Change "Kanban" to "Timeline" in the entries from the start through the line containing "Action: [x=602, y=440]", and give those lines again with everything else unchanged.

MATERIAL TO PROCESS:
━━━

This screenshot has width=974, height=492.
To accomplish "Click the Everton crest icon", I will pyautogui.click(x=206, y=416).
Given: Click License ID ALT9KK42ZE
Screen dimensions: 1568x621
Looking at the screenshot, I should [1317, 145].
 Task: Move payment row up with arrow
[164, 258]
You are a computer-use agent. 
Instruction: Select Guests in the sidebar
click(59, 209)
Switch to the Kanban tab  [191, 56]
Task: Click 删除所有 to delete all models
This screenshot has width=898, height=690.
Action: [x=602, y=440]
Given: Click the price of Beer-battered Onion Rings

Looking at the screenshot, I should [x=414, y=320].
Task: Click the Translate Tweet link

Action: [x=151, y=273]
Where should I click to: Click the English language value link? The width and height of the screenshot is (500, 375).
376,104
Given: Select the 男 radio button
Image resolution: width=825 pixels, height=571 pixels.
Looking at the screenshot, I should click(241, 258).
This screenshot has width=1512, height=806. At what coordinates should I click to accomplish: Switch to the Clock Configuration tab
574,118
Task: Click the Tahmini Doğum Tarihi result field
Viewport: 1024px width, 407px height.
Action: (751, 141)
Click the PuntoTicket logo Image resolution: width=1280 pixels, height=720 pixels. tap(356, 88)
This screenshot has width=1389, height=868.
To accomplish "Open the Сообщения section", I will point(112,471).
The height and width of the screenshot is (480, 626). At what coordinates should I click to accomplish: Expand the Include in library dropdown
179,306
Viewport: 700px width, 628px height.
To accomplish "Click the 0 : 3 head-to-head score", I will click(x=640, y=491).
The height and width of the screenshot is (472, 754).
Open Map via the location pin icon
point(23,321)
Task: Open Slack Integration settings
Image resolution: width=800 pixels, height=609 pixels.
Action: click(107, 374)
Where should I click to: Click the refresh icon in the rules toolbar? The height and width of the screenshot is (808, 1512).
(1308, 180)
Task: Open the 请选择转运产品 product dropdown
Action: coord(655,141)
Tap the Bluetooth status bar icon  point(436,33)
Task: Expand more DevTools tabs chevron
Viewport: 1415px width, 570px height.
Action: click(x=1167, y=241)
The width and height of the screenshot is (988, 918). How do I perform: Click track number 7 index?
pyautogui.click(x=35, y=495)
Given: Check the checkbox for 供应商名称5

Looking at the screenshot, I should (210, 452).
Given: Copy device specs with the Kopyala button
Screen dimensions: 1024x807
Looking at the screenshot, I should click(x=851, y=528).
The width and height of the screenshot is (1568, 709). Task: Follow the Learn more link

━━━

RESPONSE:
This screenshot has width=974, height=492.
To accomplish "Click the Everton crest icon", I will pyautogui.click(x=206, y=416).
Given: Click License ID ALT9KK42ZE
Screen dimensions: 1568x621
Looking at the screenshot, I should [1317, 145].
 Task: Move payment row up with arrow
[164, 258]
You are a computer-use agent. 
Instruction: Select Guests in the sidebar
click(59, 209)
Switch to the Timeline tab  [191, 56]
Task: Click 删除所有 to delete all models
This screenshot has width=898, height=690.
Action: [x=602, y=440]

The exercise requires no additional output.